Wracając do tematu przewodni mojej opowieści, Jungkookie czekał już na mnie, siedząc spokojnie na ławce. Jak zawsze prezentował się spektakularnie, mając przymknięte powieki oraz napuchnięte usta od przygryzania.
To właśnie dziś postanowiłem ich posmakować.
Schowałem bukiet za siebie, podchodząc do mojej gwiazdeczki. Świeciłby najjaśniej na niebie, nawet księżyc by mu nie dorównał.
Otwierając oczęta, uśmiechnął się, pozwalając mi na podarowanie skromnego całusa na jego policzku.

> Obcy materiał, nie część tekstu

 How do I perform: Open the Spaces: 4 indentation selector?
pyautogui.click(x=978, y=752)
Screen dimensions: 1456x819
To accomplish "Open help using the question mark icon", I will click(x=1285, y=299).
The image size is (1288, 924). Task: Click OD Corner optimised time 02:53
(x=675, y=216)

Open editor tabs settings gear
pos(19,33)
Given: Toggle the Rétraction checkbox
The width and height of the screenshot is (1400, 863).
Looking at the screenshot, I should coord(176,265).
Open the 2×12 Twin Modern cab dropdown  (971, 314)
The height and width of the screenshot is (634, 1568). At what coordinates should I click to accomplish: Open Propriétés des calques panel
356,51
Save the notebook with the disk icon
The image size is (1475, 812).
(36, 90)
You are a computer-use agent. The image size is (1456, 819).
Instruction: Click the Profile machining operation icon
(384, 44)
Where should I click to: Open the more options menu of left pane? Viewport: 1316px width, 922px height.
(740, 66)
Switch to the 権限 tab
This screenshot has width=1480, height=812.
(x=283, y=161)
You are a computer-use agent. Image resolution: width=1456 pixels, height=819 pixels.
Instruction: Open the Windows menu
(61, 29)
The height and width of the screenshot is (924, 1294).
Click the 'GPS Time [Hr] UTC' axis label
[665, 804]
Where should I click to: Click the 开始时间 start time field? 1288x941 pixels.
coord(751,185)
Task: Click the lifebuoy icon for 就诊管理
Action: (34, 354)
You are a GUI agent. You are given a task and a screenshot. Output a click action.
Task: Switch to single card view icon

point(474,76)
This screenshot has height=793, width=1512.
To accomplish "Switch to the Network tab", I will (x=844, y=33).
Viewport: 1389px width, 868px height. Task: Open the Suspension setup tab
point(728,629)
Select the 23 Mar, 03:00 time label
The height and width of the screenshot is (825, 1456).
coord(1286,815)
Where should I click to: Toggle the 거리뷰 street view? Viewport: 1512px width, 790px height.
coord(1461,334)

— Dziś jest ważny dzień, wiesz? Pragnę ci wyznać od pierwsze spotkania, iż skradłeś me spękane rozpaczą serce. Popadłem w skrajne uczucie wobec ciebie, dlatego też chce abyś był przy moim boku tak długo jak się da. Zostań moim chłopcem, a obiecuję o ciebie dbać najmocniej jak potrafię. Bardzo mi na tobie zależy Jungkookie, bo gdy się poddałem i zamiast szukać dalej to ty znalazłeś mnie. Spróbujemy? — wyznałem w końcu długo skrywane uczucia, darowując mu kwiaty.
Ten spojrzał na mnie zszokowany, biorąc podarunek w blade dłonie. Jego iskrzące nienawiścią oczka sprawiły, że w moim brzuchu coś przeskoczyło. Były cudowniejsze niż zawsze.
— To takie miłe Hyung, nie spodziewałem się. Wiedziałem, że między naszą dwójką pojawiło się specyficzne uczucie, ale to ty zrobiłeś ten pierwszy krok. Myślę, że możemy być razem.
Na te słowa uradowany złapałem jego delikatne policzki, kciukiem dotykając malinowej wargi.
— Mogę? — dodałem szybko, jednak on mnie wyprzedził.
Bo nasze usta złączyły się w niestarannej, ale za to najczulszej pieszczocie na świecie. Całował spokojnie, starając się odwzorować każdy mój ruch. Nawet to, że obaj ściskaliśmy bukiet nie miało znaczenia, bo wbite kolce czy ból przez nie został stłamszony. Liczył się on.
Nie.
Liczyliśmy się my.
Nasza popierdolona miłość, cierpienie oraz blizny na nadgarstkach.
Nasz sposób życia i chęć mordu ludzi.
Nasze krwawe serca zbroczone najszczerszymi uczuciami, których ludzie w większości nie potrafią dostrzec. Wyidealizowany świat nie istnieje, za to jesteśmy my - nie tak idealni, ale wciąż niesamowici.